Suppressing the immune system improves pancreatic cancer treatment

BioTechniques News
Aisha Al-Janabi

Researchers have successfully increased survival rates in pancreatic cancer mouse models by blocking a key pathway in the immune system, which more than doubled survival. 

The first phase of a national clinical trial is due to launch, testing a novel pancreatic cancer therapy using a protein inhibitor that suppresses the immune system and makes cancer cells more susceptible to immunotherapy and chemotherapy. The trial follows research done by a team from Washington University at the Siteman Cancer Center (MO, USA), which showed increased survival rates in mouse models of typically treatment-resistant and aggressive pancreatic cancer when treated with immunotherapy and the protein inhibitor together.    

Pancreatic ductal adenocarcinoma is a deadly, aggressive cancer that is resistant to typical cancer treatments and leaves patients with few options. Researchers have discovered that this is due to chronic inflammation, which causes an aggravated response from surrounding T cells. The inflammation causes ‘T cell exhaustion’ and reduces their ability to fight cancer cells.  

How does the immune system self-regulate?

Researchers have been studying regulatory T cells – named Tregs – and discovered that they control our immune response in two different waves.

The driving factor of chronic inflammation in pancreatic cancer is a protein called IRAK4 that operates in a pathway called NF-kappaB. This pathway plays a crucial role in regulating the immune response to infection. “With this therapy, we are going after a pathway that we know is involved in driving the aggressiveness of pancreatic cancer,” explains Kian-Huat Lim, the principal investigator for the upcoming trial. In patients with certain cancers, the NF-kappaB pathway becomes overexpressed, and the immune response goes into overdrive. This ‘T cell exhaustion’ causes immune evasion and innate abilities to recognize and fight cancer are suppressed.  

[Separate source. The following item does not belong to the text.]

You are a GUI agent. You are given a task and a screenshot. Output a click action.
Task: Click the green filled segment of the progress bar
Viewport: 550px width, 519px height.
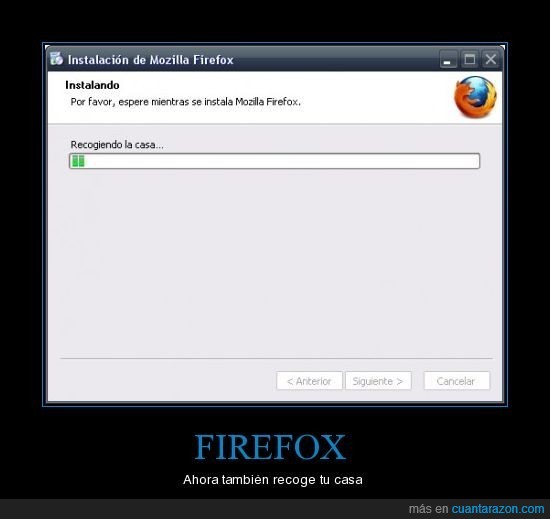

Using an IRAK4 inhibitor called CA-4948, the researchers found that they could stop NF-kappaB pathway activation, the first therapy of its kind to do so. Suppressing the immune response gives space for the T cells to do their job and the researchers found that survival more than doubled when the IRAK4 inhibitor was used in conjunction with immunotherapy or chemotherapy, compared to placebo and chemotherapy-only groups.  

With hopes to find a treatment for patients with this aggressive form of pancreatic cancer, the next steps are to launch the clinical trial, with 50 patients enrolled across the USA.